Task item:
Look below for the line containing "[YouTube] (14, 2563)"; from there through the line containing "AGB (1049, 1773)", both lines included, please set down each line exactly and nothing else.

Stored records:
+++

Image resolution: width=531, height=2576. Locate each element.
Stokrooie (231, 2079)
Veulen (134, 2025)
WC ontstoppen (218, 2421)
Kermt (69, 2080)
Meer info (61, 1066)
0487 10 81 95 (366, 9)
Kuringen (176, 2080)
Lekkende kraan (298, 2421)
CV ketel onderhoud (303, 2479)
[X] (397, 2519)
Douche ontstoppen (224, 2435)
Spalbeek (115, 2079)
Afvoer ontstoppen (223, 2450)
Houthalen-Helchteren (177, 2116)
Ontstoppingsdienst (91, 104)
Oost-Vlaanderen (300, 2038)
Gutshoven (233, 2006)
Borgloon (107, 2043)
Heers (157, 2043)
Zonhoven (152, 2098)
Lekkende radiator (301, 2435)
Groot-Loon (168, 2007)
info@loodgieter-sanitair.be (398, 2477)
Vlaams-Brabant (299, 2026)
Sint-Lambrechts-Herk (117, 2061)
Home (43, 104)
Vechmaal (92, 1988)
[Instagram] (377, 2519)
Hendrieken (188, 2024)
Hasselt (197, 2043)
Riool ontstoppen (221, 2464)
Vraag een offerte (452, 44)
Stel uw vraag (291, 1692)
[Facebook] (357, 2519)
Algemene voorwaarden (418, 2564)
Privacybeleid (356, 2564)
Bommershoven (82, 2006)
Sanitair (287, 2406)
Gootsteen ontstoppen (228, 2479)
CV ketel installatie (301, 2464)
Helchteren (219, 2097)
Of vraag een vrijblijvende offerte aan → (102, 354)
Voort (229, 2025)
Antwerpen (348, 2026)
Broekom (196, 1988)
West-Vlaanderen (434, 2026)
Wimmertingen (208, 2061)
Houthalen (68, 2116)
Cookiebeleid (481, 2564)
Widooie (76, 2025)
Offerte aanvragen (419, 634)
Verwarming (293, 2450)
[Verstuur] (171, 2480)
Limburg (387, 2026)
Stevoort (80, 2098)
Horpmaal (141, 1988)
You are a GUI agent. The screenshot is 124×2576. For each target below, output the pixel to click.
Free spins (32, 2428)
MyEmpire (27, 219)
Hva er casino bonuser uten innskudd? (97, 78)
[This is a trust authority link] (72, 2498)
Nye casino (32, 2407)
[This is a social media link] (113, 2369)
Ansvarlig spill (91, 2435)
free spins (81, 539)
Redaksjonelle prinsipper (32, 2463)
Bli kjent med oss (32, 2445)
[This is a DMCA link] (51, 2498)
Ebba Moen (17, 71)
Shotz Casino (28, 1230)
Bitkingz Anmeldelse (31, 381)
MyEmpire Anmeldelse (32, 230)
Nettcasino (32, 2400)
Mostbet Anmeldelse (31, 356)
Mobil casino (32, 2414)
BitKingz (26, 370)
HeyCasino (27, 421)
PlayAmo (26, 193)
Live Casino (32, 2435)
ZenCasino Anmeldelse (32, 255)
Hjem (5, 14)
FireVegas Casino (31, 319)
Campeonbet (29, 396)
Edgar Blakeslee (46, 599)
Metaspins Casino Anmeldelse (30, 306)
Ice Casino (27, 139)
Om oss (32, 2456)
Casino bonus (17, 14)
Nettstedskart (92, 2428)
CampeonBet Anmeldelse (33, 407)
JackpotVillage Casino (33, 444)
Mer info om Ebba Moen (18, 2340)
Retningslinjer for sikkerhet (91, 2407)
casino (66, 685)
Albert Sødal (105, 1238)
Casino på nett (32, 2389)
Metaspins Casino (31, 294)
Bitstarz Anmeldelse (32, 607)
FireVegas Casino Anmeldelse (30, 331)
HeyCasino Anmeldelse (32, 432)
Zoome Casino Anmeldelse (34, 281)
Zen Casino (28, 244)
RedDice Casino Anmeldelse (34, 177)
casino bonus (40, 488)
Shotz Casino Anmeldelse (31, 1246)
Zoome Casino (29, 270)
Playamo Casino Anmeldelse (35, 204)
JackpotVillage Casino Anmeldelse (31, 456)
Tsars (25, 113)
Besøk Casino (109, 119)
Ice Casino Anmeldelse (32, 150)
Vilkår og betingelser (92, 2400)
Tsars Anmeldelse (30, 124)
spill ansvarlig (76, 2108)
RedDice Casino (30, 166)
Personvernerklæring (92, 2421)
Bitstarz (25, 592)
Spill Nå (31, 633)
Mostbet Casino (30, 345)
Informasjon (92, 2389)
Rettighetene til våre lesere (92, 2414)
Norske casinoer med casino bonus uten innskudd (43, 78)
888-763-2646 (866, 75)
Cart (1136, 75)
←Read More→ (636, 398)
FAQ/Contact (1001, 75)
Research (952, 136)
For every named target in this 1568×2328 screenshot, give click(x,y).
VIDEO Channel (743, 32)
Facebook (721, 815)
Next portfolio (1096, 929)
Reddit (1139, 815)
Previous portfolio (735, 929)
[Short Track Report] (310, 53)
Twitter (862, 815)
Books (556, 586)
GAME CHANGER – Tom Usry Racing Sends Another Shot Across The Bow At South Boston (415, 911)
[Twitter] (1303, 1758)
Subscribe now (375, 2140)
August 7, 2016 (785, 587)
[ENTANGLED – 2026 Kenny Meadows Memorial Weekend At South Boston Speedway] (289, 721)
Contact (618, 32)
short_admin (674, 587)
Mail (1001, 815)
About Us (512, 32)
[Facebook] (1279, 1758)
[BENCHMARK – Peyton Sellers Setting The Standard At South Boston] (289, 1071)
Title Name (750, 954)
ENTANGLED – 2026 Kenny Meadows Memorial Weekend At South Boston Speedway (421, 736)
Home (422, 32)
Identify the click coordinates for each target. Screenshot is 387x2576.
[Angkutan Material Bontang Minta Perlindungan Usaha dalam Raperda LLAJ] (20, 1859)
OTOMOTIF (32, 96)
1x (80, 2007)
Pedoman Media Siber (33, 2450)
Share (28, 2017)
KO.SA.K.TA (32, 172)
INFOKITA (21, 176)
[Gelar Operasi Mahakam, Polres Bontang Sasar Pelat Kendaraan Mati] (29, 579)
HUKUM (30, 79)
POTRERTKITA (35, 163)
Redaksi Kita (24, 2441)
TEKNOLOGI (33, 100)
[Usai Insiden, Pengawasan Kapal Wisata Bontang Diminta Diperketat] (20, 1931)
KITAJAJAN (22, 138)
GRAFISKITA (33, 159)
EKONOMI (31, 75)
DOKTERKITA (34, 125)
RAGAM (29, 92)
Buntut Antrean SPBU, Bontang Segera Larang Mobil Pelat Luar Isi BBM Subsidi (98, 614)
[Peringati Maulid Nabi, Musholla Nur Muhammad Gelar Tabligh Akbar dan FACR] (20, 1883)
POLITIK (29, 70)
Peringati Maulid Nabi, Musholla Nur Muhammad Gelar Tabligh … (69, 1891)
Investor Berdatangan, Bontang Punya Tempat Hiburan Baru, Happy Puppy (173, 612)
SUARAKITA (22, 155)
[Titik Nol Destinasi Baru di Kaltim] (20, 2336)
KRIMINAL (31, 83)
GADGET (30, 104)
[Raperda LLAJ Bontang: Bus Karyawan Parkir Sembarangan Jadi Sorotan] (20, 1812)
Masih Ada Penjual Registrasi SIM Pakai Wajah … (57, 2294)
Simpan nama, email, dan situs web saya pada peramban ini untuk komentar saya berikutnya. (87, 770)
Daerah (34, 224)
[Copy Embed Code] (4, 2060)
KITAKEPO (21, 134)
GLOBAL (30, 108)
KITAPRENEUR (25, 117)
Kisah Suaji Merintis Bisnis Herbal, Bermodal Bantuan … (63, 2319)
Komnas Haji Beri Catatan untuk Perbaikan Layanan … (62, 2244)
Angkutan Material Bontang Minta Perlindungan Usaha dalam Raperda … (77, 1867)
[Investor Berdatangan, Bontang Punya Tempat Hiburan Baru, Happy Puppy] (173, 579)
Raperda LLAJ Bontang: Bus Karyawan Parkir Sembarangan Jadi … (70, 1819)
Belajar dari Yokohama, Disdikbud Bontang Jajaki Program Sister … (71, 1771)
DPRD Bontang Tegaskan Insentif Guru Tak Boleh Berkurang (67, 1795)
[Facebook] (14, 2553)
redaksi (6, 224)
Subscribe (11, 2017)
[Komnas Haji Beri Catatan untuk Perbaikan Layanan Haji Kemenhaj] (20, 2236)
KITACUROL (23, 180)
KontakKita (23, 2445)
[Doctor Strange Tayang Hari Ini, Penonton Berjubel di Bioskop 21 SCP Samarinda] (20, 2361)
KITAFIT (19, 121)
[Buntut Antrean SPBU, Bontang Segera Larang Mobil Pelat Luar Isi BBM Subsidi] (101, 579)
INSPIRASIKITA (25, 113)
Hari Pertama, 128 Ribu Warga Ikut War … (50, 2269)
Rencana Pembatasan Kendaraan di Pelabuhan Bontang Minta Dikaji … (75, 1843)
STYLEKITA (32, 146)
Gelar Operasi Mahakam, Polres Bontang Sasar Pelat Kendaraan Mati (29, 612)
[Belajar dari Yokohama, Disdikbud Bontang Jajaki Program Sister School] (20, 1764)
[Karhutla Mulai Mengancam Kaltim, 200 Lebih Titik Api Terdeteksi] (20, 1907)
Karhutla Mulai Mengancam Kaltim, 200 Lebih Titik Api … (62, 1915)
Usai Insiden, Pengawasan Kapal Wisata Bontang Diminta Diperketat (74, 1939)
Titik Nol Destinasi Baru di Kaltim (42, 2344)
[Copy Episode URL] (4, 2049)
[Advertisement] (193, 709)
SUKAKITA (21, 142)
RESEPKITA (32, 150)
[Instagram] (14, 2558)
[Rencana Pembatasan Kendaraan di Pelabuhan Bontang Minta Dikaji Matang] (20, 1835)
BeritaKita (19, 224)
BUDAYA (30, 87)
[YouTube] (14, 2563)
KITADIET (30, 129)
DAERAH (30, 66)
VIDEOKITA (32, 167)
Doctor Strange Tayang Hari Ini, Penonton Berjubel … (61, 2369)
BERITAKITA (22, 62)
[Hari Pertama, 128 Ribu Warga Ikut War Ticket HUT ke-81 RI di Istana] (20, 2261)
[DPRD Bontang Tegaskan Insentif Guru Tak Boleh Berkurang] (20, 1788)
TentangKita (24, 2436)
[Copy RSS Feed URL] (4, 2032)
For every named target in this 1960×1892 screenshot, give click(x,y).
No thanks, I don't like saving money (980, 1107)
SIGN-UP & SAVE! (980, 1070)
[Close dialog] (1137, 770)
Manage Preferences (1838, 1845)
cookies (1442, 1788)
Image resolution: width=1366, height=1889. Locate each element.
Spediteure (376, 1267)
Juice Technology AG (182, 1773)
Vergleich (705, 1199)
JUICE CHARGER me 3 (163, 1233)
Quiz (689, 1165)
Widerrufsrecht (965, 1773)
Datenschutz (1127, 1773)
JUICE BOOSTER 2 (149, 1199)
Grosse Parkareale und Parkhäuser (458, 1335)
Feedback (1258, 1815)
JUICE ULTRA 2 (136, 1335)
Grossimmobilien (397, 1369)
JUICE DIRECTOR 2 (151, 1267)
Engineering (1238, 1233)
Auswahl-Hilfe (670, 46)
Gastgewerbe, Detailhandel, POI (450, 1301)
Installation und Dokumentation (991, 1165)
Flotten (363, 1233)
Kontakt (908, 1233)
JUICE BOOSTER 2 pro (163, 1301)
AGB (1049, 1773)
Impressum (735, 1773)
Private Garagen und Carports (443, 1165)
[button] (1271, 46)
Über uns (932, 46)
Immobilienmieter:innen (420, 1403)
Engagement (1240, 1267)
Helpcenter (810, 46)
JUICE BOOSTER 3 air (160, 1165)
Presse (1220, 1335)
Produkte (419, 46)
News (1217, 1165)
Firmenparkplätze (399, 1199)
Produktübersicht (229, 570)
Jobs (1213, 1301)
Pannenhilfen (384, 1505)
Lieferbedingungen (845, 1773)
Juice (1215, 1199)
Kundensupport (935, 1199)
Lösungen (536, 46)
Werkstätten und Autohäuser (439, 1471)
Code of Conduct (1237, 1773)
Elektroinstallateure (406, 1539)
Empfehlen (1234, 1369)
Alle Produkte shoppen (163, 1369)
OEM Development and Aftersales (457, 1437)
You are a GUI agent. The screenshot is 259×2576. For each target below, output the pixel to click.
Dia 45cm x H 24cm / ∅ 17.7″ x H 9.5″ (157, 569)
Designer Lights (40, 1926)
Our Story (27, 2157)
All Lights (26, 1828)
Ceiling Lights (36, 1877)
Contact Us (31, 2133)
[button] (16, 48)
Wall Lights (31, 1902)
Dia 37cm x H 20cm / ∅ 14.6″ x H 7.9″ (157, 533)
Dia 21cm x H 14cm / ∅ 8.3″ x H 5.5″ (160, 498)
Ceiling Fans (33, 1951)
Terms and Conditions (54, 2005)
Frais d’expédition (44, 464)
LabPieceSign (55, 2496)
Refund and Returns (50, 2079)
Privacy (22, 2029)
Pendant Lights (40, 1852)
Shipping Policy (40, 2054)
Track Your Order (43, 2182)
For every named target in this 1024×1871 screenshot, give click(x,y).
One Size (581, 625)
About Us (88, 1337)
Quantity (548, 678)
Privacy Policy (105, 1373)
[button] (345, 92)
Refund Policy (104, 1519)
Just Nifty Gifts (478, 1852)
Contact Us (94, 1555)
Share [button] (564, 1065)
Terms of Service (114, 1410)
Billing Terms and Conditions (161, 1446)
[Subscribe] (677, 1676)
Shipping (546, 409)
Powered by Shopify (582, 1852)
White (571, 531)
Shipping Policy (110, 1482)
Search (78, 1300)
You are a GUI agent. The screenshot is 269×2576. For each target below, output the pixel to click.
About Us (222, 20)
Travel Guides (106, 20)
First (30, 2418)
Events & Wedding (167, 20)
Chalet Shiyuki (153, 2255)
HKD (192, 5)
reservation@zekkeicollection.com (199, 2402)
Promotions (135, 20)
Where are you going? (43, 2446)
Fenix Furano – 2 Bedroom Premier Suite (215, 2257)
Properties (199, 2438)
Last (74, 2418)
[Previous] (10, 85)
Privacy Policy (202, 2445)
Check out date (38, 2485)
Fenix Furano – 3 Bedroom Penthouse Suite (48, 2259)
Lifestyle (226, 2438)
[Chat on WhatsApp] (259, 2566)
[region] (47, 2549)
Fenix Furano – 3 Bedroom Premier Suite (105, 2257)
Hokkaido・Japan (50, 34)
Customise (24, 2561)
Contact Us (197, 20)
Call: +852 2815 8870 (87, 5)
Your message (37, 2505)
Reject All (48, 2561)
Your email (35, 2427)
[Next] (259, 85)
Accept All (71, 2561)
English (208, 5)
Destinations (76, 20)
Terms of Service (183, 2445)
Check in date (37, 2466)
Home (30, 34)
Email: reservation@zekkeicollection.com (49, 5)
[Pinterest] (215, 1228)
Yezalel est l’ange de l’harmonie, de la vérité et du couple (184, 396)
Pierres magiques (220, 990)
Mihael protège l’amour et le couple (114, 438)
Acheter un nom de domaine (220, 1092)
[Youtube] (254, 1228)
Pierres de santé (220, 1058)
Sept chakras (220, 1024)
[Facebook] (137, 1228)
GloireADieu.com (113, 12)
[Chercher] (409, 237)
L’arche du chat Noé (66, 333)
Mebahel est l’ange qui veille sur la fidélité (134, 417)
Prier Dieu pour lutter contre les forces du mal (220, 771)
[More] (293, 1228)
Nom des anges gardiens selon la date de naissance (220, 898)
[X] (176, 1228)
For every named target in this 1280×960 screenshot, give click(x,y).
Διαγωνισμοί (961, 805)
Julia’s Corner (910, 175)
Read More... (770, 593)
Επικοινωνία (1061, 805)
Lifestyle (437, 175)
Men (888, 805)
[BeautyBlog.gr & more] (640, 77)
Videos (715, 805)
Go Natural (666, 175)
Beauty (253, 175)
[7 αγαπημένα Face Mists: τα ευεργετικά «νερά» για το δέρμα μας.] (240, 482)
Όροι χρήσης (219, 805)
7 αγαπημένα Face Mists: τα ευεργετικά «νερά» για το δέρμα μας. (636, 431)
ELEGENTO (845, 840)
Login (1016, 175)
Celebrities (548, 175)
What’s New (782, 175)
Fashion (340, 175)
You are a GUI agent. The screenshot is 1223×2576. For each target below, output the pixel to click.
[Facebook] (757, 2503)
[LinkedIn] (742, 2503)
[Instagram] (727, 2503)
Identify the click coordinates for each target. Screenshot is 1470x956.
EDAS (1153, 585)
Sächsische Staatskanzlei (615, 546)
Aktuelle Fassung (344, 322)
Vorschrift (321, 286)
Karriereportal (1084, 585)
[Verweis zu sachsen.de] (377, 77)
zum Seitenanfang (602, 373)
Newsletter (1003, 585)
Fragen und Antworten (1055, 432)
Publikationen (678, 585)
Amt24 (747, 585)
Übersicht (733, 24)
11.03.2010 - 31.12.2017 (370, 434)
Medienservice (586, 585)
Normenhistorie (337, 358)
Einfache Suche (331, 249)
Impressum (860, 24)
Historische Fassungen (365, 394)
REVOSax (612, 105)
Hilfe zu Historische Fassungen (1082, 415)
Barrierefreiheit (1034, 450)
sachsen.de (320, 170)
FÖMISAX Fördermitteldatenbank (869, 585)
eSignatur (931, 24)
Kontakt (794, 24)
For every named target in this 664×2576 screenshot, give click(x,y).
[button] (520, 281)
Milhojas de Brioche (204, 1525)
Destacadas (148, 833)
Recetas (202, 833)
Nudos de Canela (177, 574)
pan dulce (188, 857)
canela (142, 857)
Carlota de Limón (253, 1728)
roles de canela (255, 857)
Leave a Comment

+++

Answer to this exercise:
[YouTube] (14, 2563)
KITADIET (30, 129)
DAERAH (30, 66)
VIDEOKITA (32, 167)
Doctor Strange Tayang Hari Ini, Penonton Berjubel … (61, 2369)
BERITAKITA (22, 62)
[Hari Pertama, 128 Ribu Warga Ikut War Ticket HUT ke-81 RI di Istana] (20, 2261)
[DPRD Bontang Tegaskan Insentif Guru Tak Boleh Berkurang] (20, 1788)
TentangKita (24, 2436)
[Copy RSS Feed URL] (4, 2032)
For every named target in this 1960×1892 screenshot, give click(x,y).
No thanks, I don't like saving money (980, 1107)
SIGN-UP & SAVE! (980, 1070)
[Close dialog] (1137, 770)
Manage Preferences (1838, 1845)
cookies (1442, 1788)
Image resolution: width=1366, height=1889. Locate each element.
Spediteure (376, 1267)
Juice Technology AG (182, 1773)
Vergleich (705, 1199)
JUICE CHARGER me 3 (163, 1233)
Quiz (689, 1165)
Widerrufsrecht (965, 1773)
Datenschutz (1127, 1773)
JUICE BOOSTER 2 (149, 1199)
Grosse Parkareale und Parkhäuser (458, 1335)
Feedback (1258, 1815)
JUICE ULTRA 2 (136, 1335)
Grossimmobilien (397, 1369)
JUICE DIRECTOR 2 (151, 1267)
Engineering (1238, 1233)
Auswahl-Hilfe (670, 46)
Gastgewerbe, Detailhandel, POI (450, 1301)
Installation und Dokumentation (991, 1165)
Flotten (363, 1233)
Kontakt (908, 1233)
JUICE BOOSTER 2 pro (163, 1301)
AGB (1049, 1773)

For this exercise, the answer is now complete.